China cuenta con el mayor presupuesto nacional para tecnologías cuánticas, estimado en más de 15.000 millones de dólares. De hecho, se han publicado múltiples libros blancos procedentes de China, incluido este último, que hablan de ser capaces de romper la PKI (descifrar el RSA 2048) antes y de forma más eficiente de lo que muchos piensan.
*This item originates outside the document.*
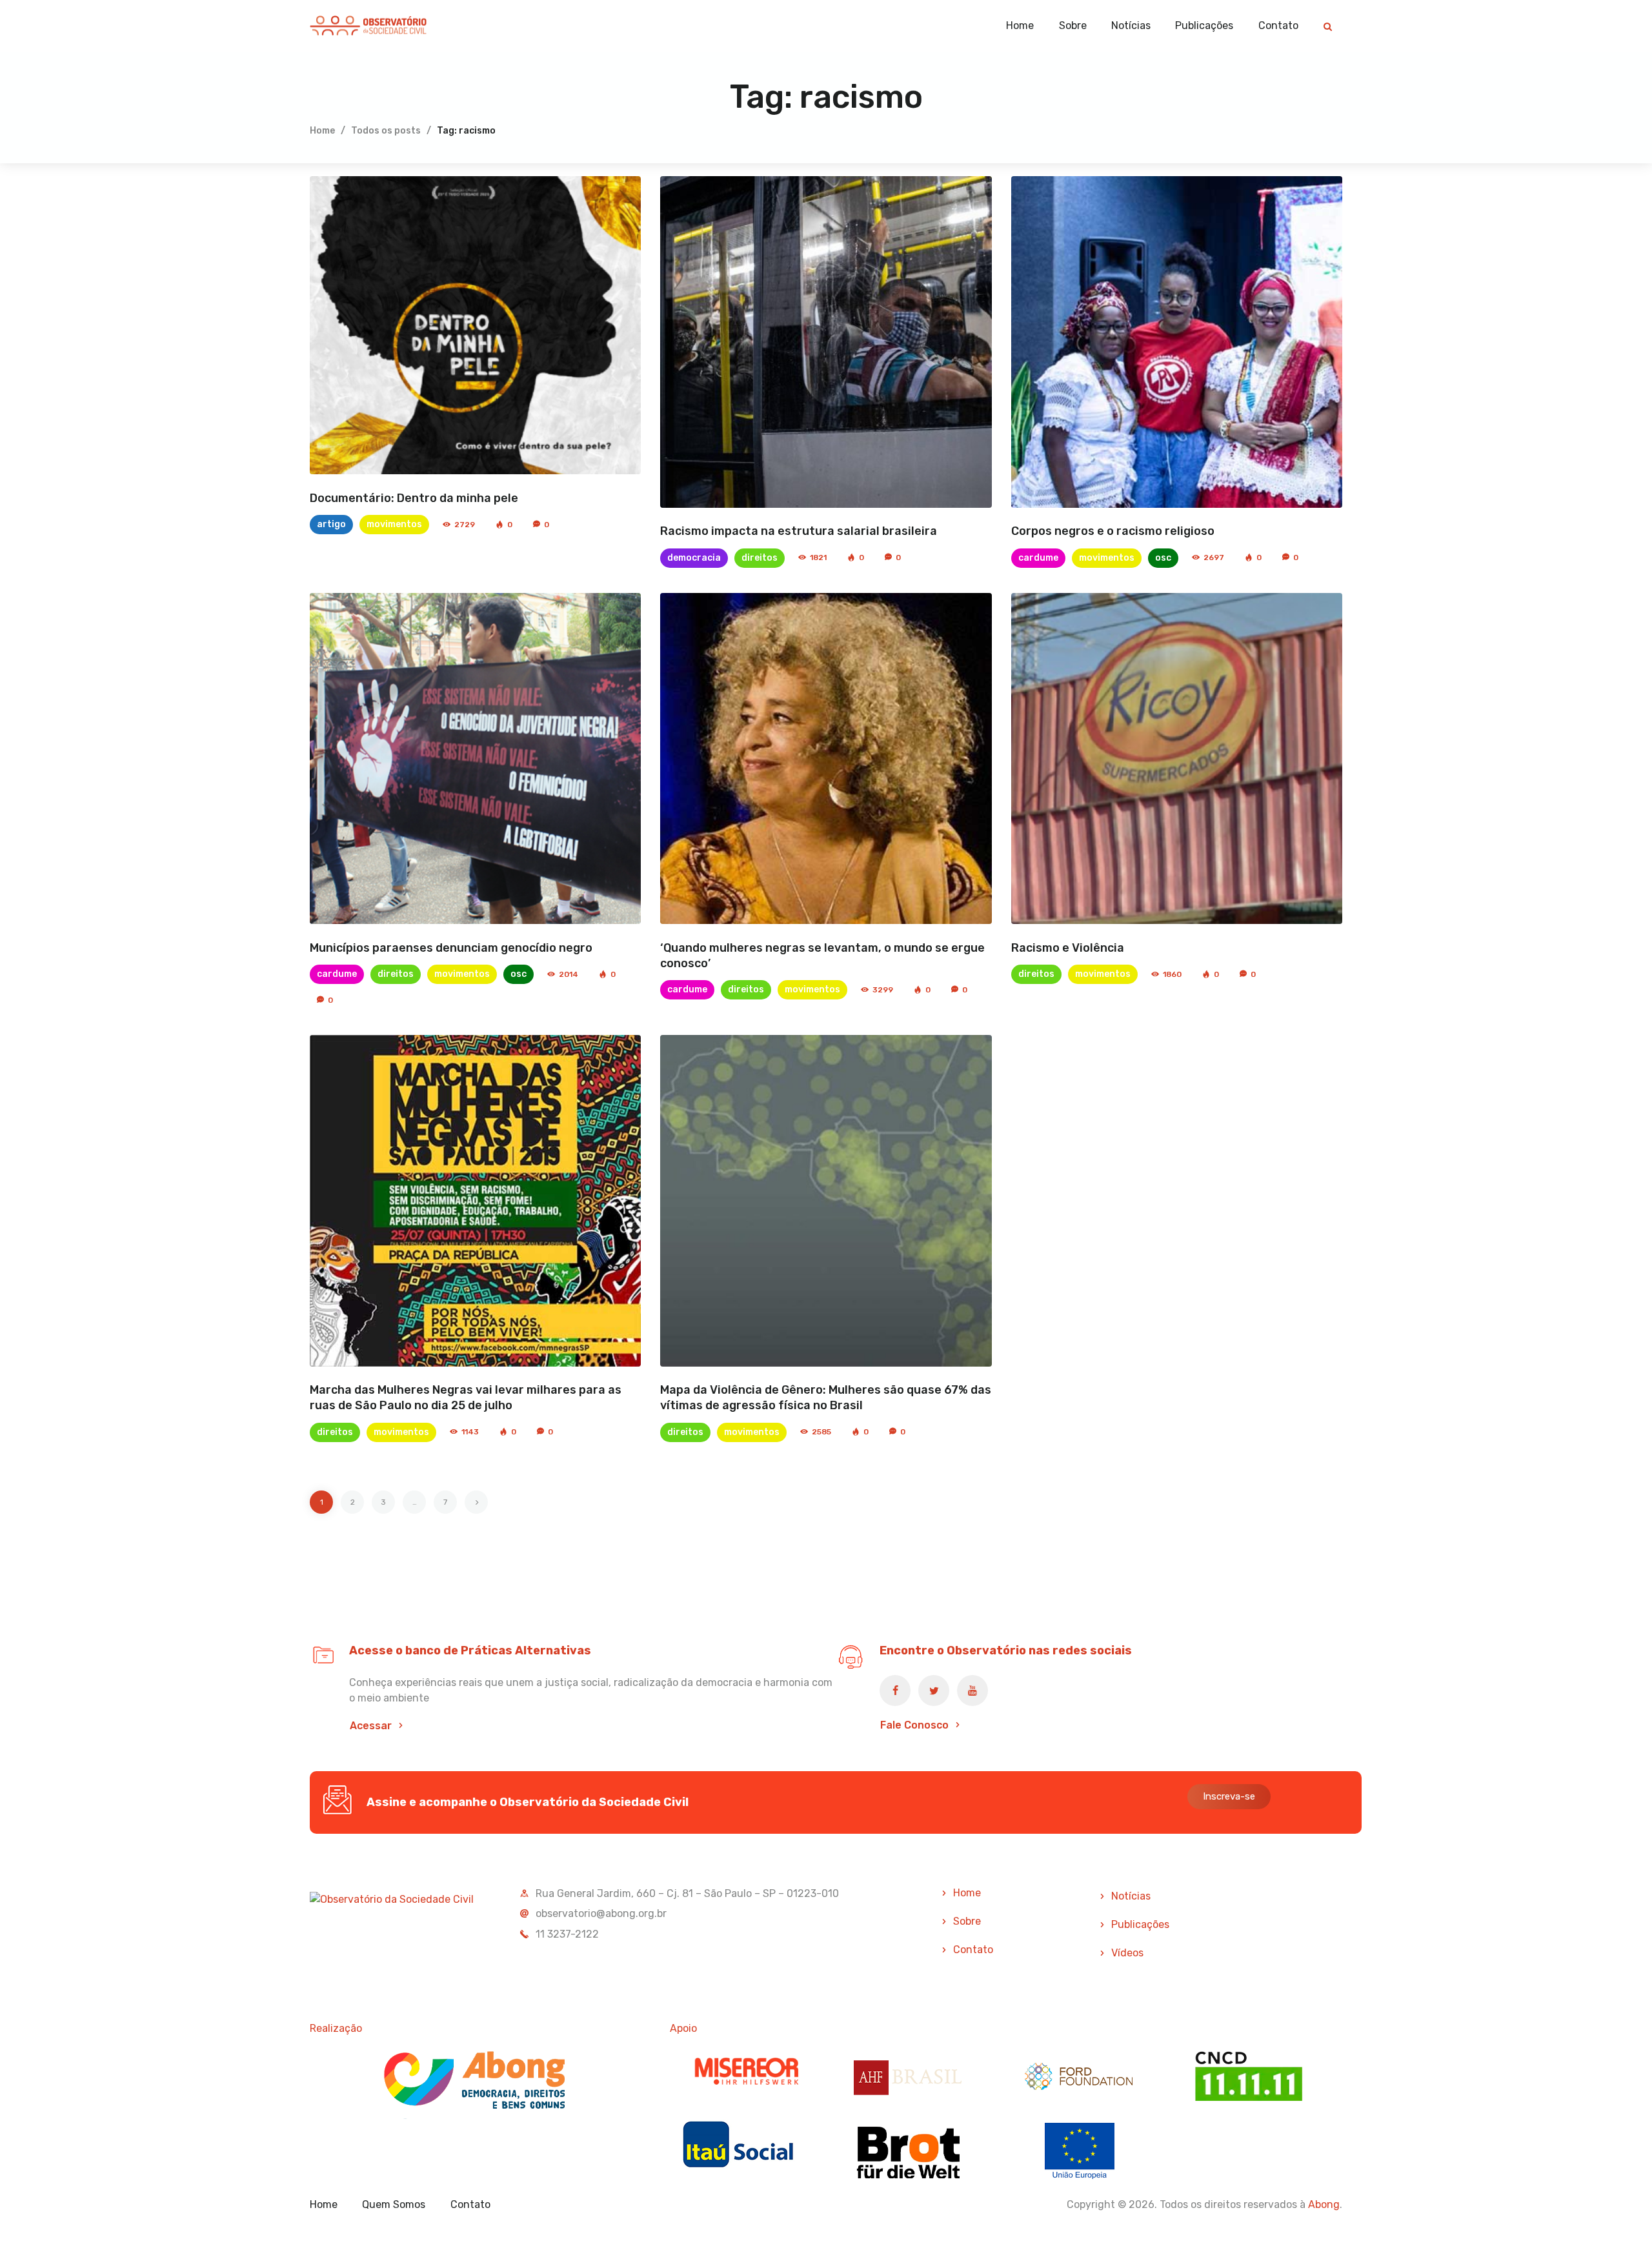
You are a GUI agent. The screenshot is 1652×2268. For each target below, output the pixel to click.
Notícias (1131, 1896)
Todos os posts (386, 130)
En Davos en 2020, el consejero delegado de Google, Sundar Pichai, advirtió de que los ordenadores cuánticos serán capaces de romper el cifrado dentro de cinco años.
Plan de actuación
El mayor problema es que cuando se produzcan ataques cuánticos, serán difíciles de distinguir de los ataques estándar. Necesitamos PQC para protegernos tanto de los ataques clásicos de hoy como de los cuánticos de mañana.
El foco de la UE en la ciberseguridad postcuántica es demasiado estrecho
La Unión Europea (UE) debe prepararse para los ciberataques cuánticos y adoptar un nuevo plan de acción coordinado que garantice una transición armonizada a la encriptación poscuántica para hacer frente a las amenazas de ciberseguridad cuántica del futuro. Así se afirma en un nuevo documento redactado por Andrea G. Rodríguez, analista principal de política digital del European Policy Centre.
Los avances de la computación cuántica ponen en peligro la ciberseguridad de Europa al dejar obsoletos los actuales sistemas de cifrado y crear nuevos retos de ciberseguridad, escribió Rodríguez. Los expertos creen que esto ocurrirá en los próximos cinco a diez años, lo que podría dejar toda la información digital vulnerable a agentes maliciosos con los actuales protocolos de cifrado. Para que Europa se tome en serio sus ambiciones en materia de ciberseguridad, debe desarrollar una agenda de ciberseguridad cuántica, declaró Rodríguez, «compartiendo información y mejores prácticas y alcanzando un enfoque común para la transición cuántica» en todos los Estados miembros.
Pasos para una agenda de ciberseguridad cuántica eficaz
El documento de Rodríguez presenta seis recomendaciones para una agenda de ciberseguridad cuántica de la UE. Establecer un Plan de Acción Coordinado de la UE sobre la transición cuántica que trace objetivos y calendarios claros y supervise la aplicación de los planes nacionales de migración a la encriptación poscuántica.